The death has taken place of Rosie Shelley, a witness in the Sophie Toscan du Plantier murder investigation.
The 49-year-old, who died at Cork University Hospital on Monday, testified at Ian Bailey’s libel action against seven newspaper publishers in December 2003 that she believed he was confessing to killing the French woman when he broke down when speaking about the murder to her and her husband, Richie Shelley.
Mrs Shelley told Cork Circuit Court that she and Mr Shelley were in Hackett's Bar in Schull on New Year's Eve 1998 when they met Mr Bailey and his partner, Jules Thomas, who invited them to their house for drinks.
She said that while they were in the home of Mr Bailey and Ms Thomas in Schull, Mr Bailey produced a file of newspapers clippings about the murder of Ms Toscan du Plantier.
She told the court that they spent almost two hours with Mr Bailey and Ms Thomas and the conversation was “almost entirely about the murder” with Mr Bailey leading the discussion.
Mrs Shelley said she began to get a bit nervous because she knew Mr Bailey was a suspect in the case and because he seemed so obsessed with the murder so they decided to leave but before they did, Mr Bailey broke down.
“It happened in the kitchen where I was waiting … he (Mr Bailey) came out, he put his arms around Richie, he was crying and he said ‘I did it, I did it’…It was very clear and succinct,” she said.
Admitting
Asked by counsel for the newspapers, David Holland SC what she thought Mr Bailey meant when he said, “I did it, I did it”, Mrs Shelley said she believed he was admitting “that he had murdered Sophie Toscan du Plantier”.

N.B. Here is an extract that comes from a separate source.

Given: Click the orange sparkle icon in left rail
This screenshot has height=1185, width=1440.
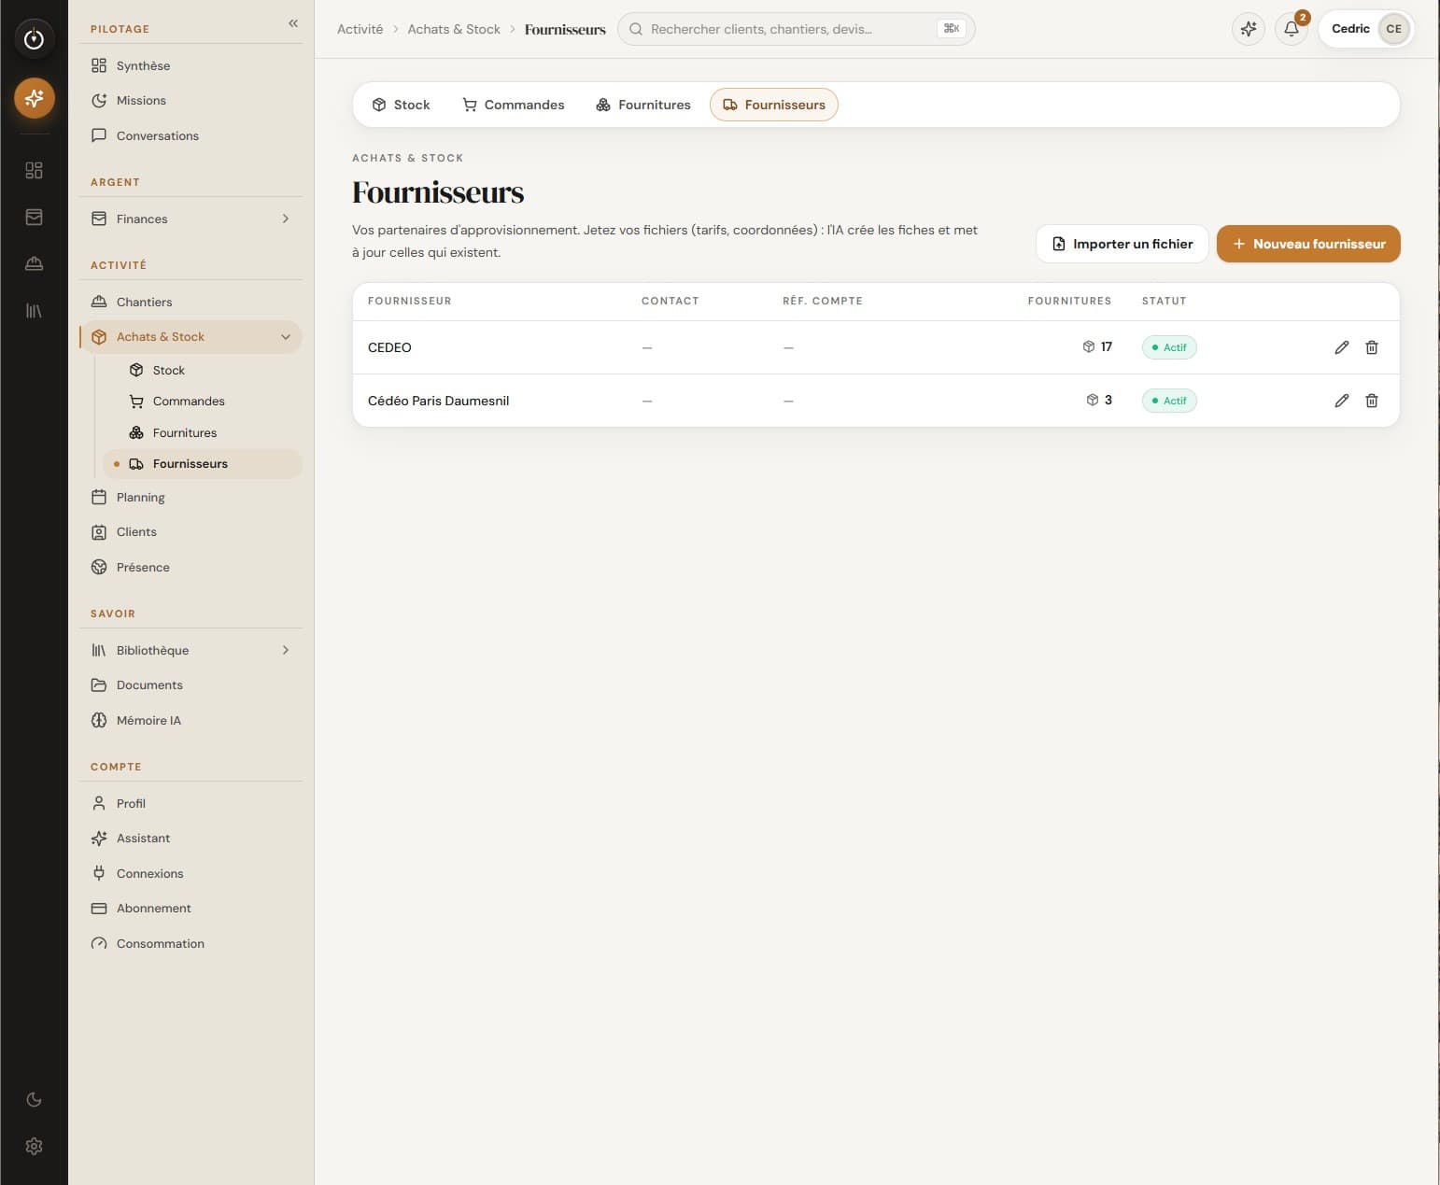Looking at the screenshot, I should click(x=34, y=98).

Mrs Shelley’s testimony corroborated evidence given earlier by her husband, in which he said he also took Mr Bailey’s comment as an admission that he had killed Ms Toscan du Plantier.
Mr Bailey denied every making any such admissions but said that what he had told the Shelleys was that "people had said that he had done it" but Judge Patrick Moran said he accepted the Shelleys's version of events.

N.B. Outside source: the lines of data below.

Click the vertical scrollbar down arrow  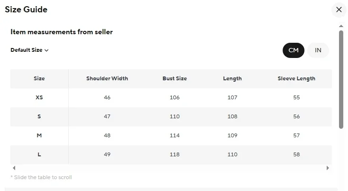[341, 188]
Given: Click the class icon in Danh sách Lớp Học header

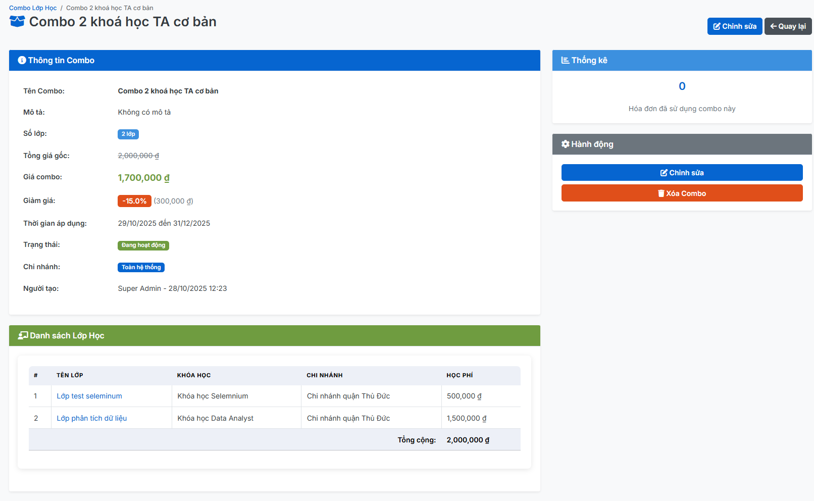Looking at the screenshot, I should (23, 335).
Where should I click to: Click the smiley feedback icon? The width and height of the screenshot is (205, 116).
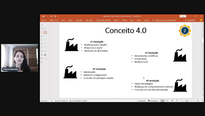[201, 20]
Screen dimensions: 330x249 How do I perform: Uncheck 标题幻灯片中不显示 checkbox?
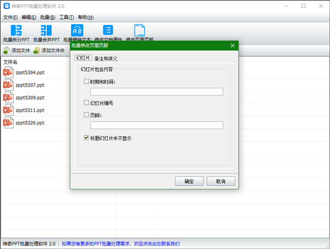[86, 138]
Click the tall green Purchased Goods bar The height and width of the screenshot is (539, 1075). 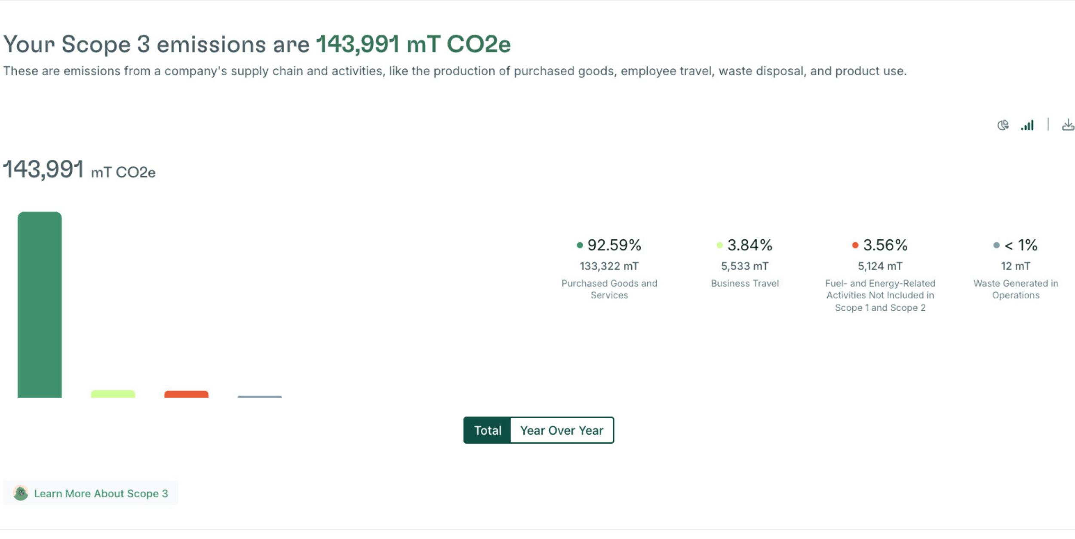[40, 305]
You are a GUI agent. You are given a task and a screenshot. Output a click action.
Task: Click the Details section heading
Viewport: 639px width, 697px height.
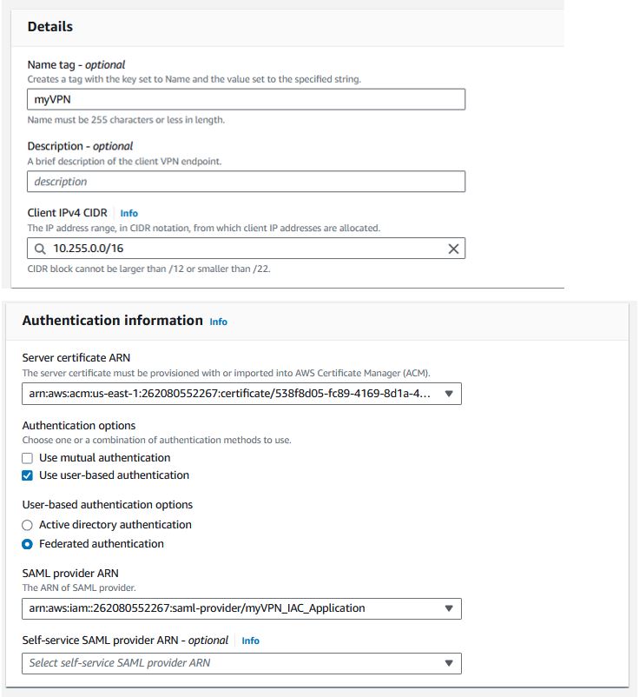[50, 27]
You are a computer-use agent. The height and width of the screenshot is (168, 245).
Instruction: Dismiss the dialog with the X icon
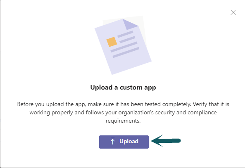click(233, 12)
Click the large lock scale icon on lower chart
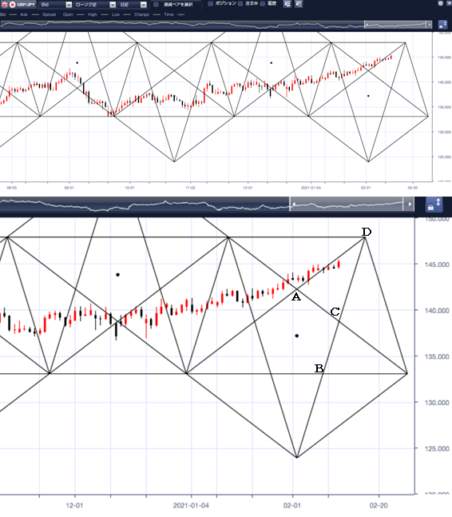Screen dimensions: 452x517 point(434,205)
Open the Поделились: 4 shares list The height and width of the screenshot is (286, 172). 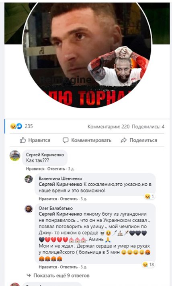pos(148,127)
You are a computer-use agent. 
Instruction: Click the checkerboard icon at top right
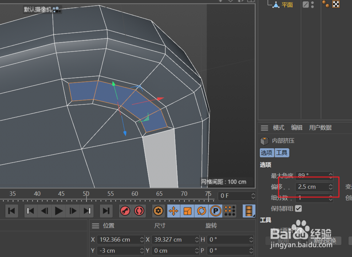click(x=335, y=5)
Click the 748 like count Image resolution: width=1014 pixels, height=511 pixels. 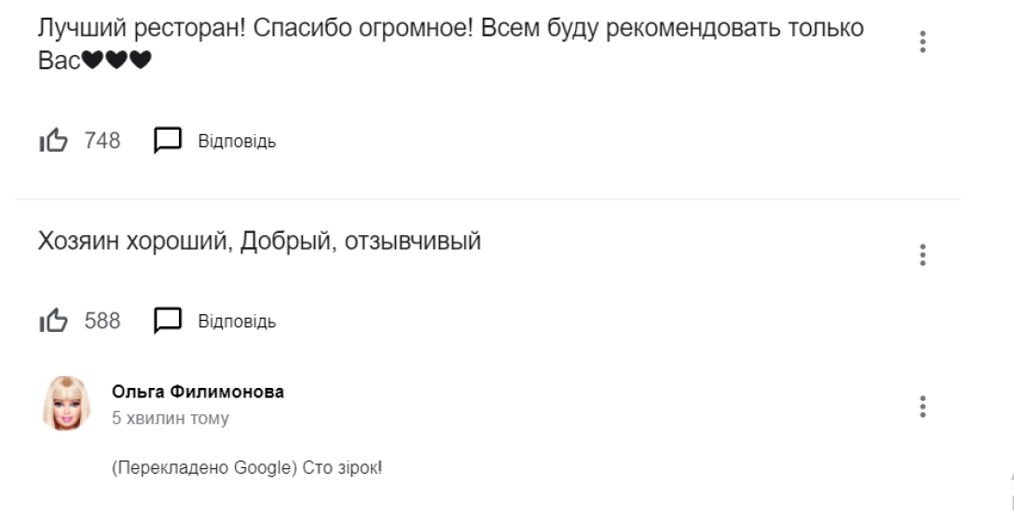[103, 141]
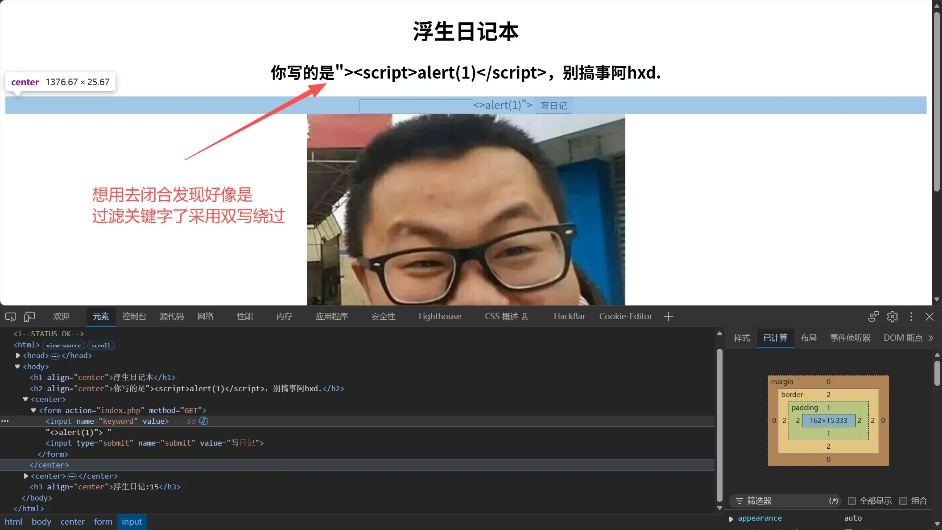Image resolution: width=942 pixels, height=530 pixels.
Task: Expand the appearance computed property
Action: (731, 519)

Mrs Shelley did not testify in Mr Bailey's High Court action for wrongful arrest against the State in 2014/2015 but Mr Shelley did and he repeated his libel case testimony and his belief that Mr Bailey was admitting the killing to him.
Mr Bailey (62), who was convicted in his absence earlier this year by a French court of the murder of Ms Toscan du Plantier, has denied any involvement in her killing and denied ever making any admissions that he killed her.
Insufficient evidence
He has twice been arrested in the State in connection with the murder but has never been charged. The Director of Public Prosecutions ruled there was insufficient evidence.

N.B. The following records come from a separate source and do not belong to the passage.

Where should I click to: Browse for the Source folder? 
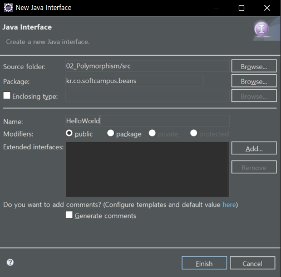click(x=254, y=66)
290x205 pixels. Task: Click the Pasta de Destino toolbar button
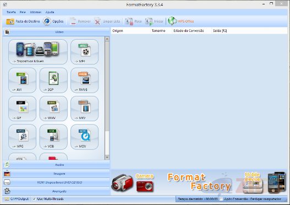click(23, 21)
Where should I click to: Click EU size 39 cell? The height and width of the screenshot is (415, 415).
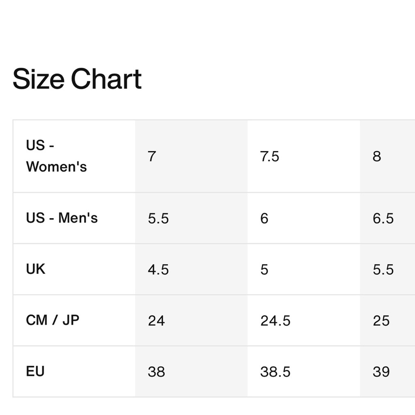pyautogui.click(x=388, y=371)
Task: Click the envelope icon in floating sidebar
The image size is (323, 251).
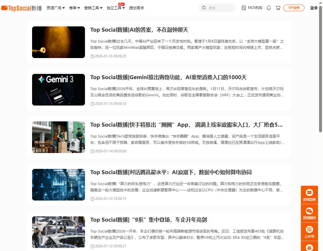Action: pyautogui.click(x=309, y=247)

Mrs Shelley was a weekly contributor to The Southern Star, writing a column on nutrition, and is survived by Mr Shelley, their teenage son Cian, her mother Hillary and brothers, Harry, Theo, Tully and Matthew.
She is the latest in a number of civilian witnesses in the Toscan du Plantier case to die in recent years, following Martin Graham, Jimmy Camier and Patrick Lowney. A number of gardaí involved in the investigation - including Det Garda Barth O'Leary, Chief Sup Tim Callaghan, Supt Liam Hogan and Garda Billy Byrne - have also died in recent years.